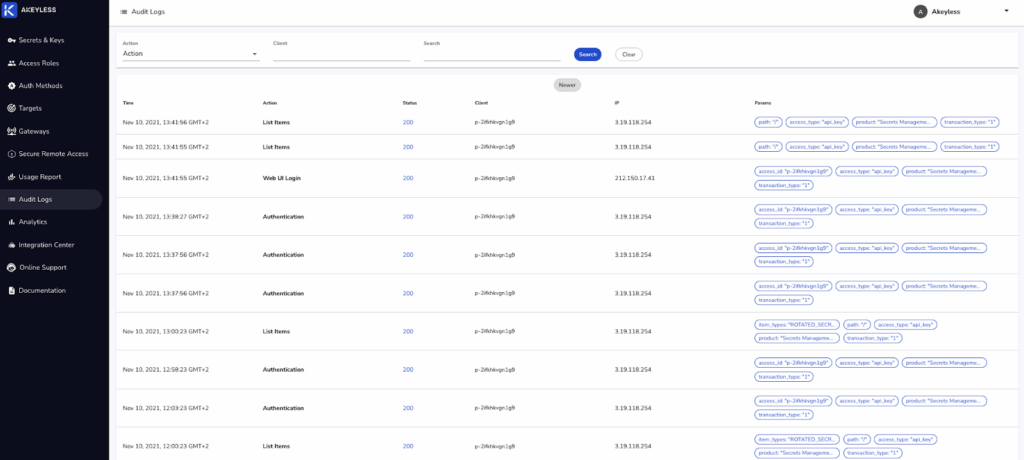Open the Online Support icon
1024x460 pixels.
pos(11,267)
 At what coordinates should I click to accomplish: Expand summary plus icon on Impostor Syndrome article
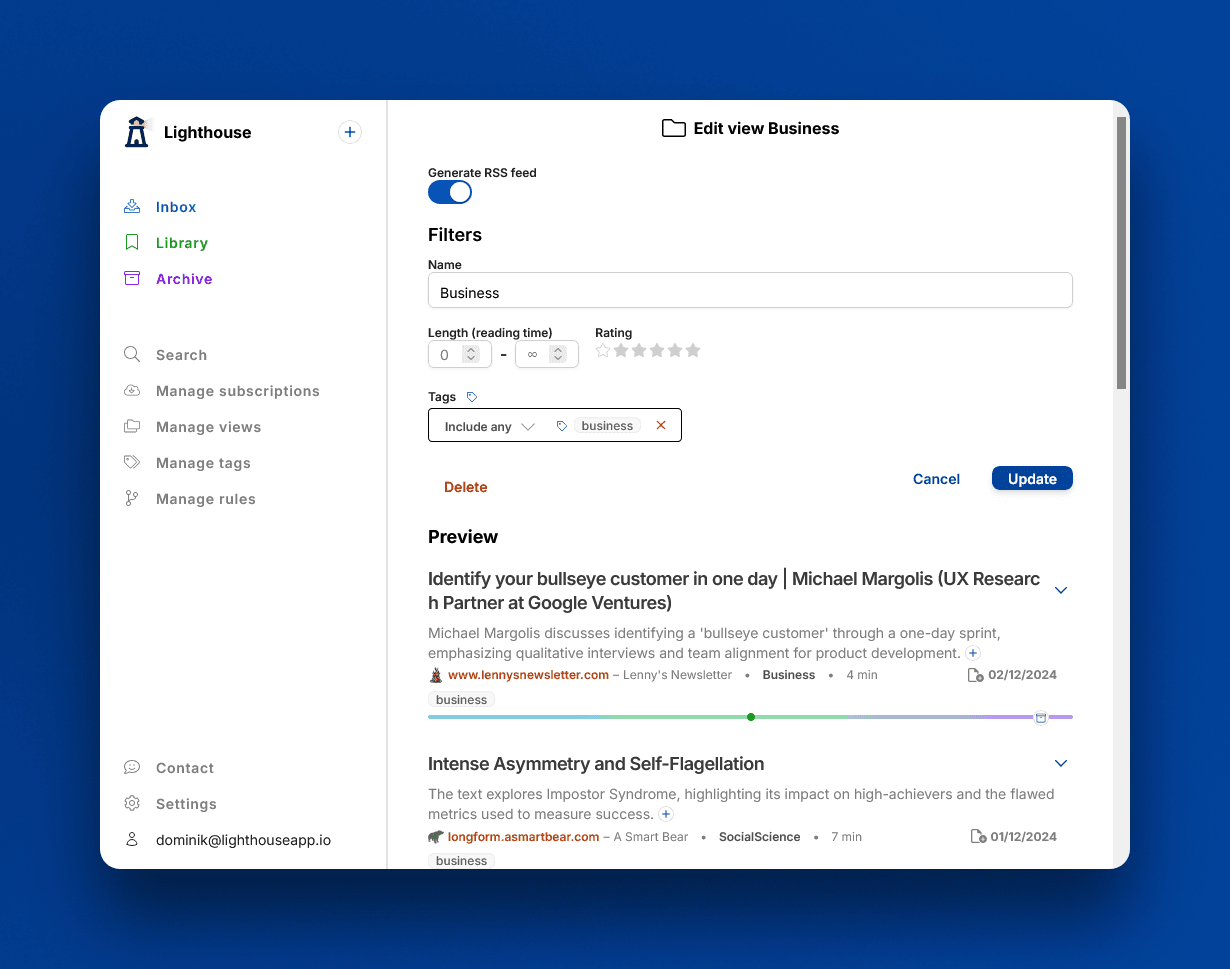click(666, 814)
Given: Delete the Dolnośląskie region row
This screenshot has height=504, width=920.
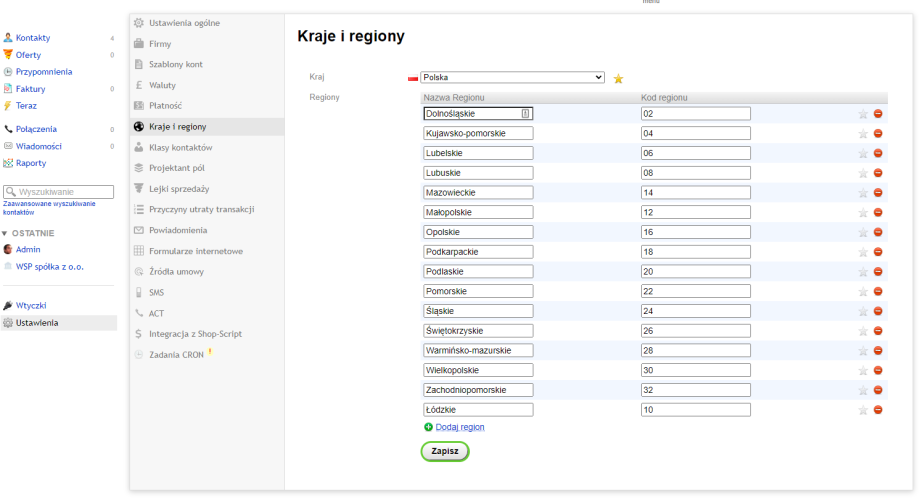Looking at the screenshot, I should (878, 114).
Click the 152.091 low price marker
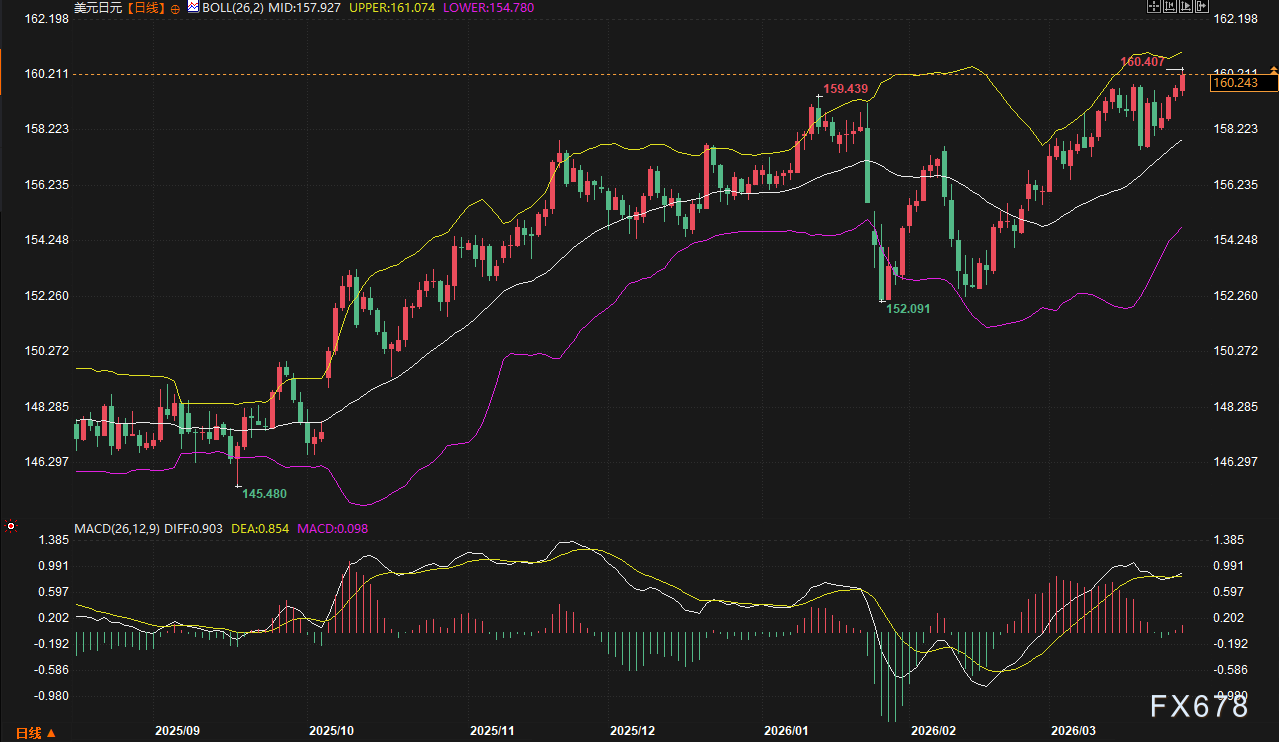This screenshot has height=742, width=1279. point(908,309)
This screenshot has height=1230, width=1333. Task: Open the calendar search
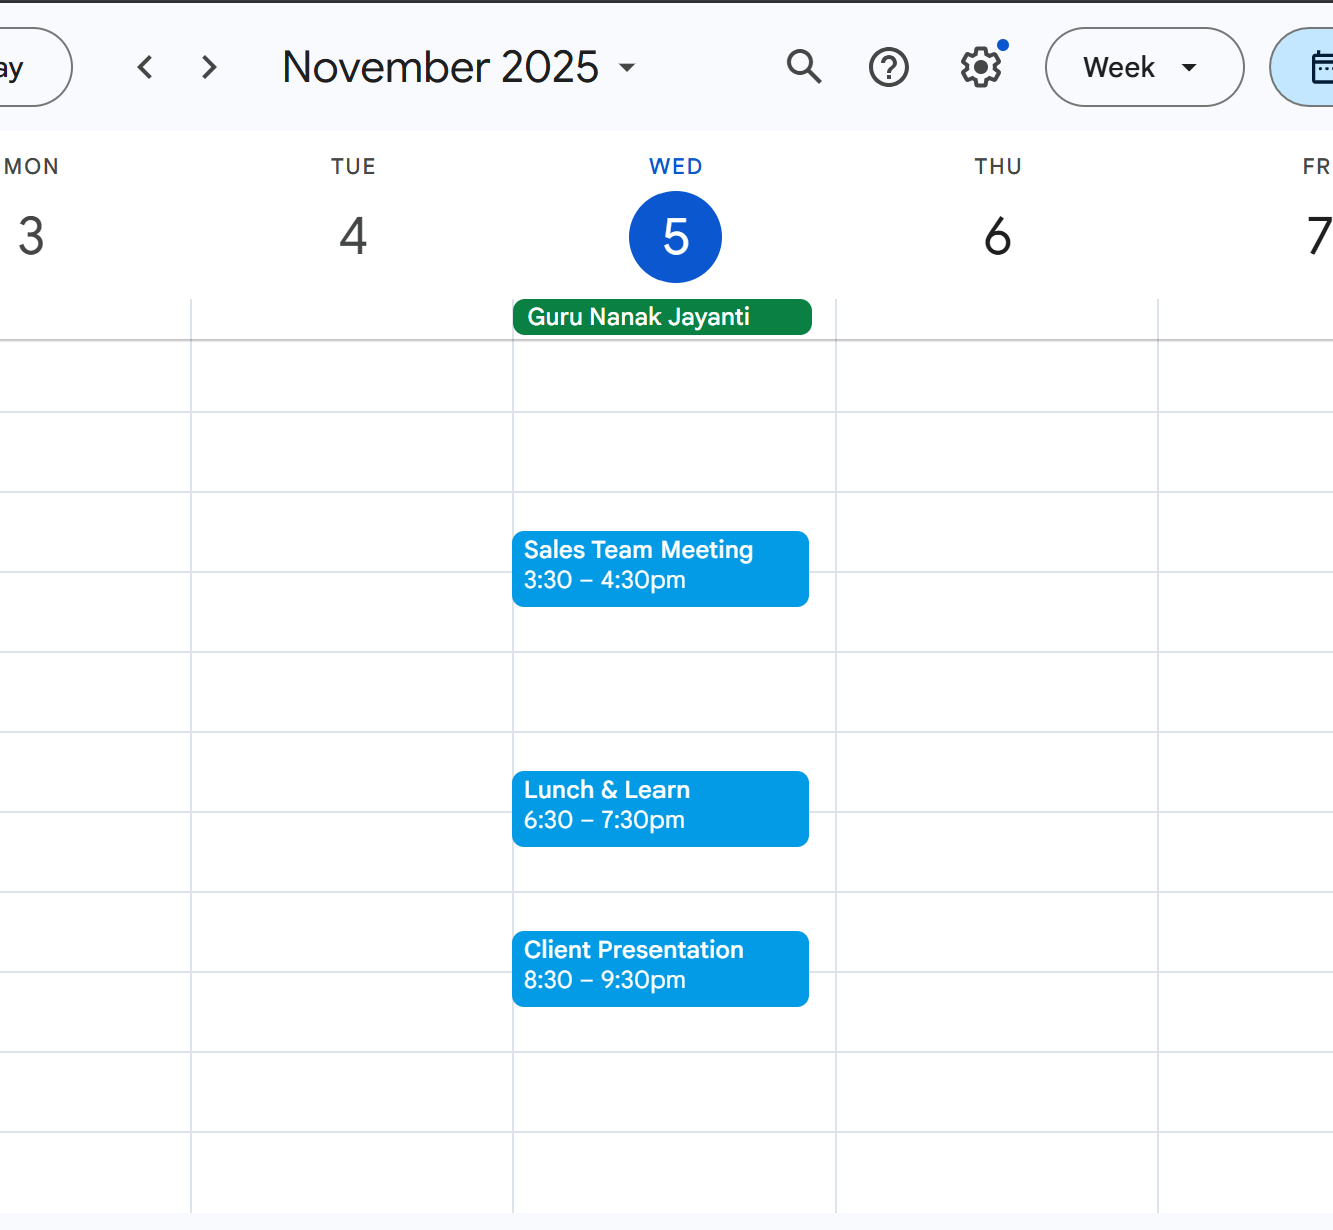(804, 67)
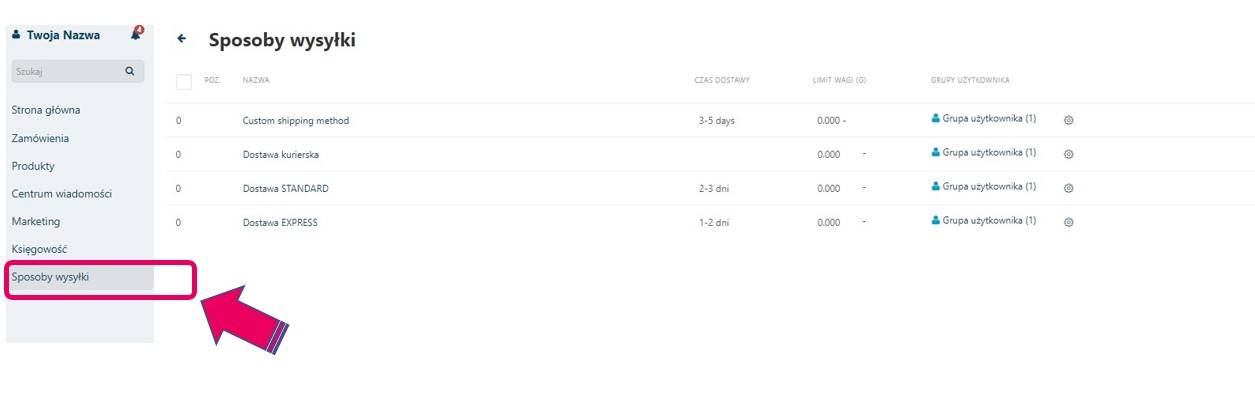Click Grupa użytkownika link for Dostawa kurierska

[988, 153]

··········

» **Task**
Beginning with the line that contains "At what coordinates", print exactly every line through the end of the records, both included. Omit the pictures.

» **Result of the exercise**
 At what coordinates should I click to accomplish: Expand summary plus icon on Impostor Syndrome article
click(666, 814)
Given: Delete the Dolnośląskie region row
This screenshot has height=504, width=920.
Looking at the screenshot, I should (878, 114).
Click the 152.091 low price marker
This screenshot has height=742, width=1279. point(908,309)
This screenshot has height=1230, width=1333. Task: Open the calendar search
(804, 67)
Click Grupa użytkownika link for Dostawa kurierska

[988, 153]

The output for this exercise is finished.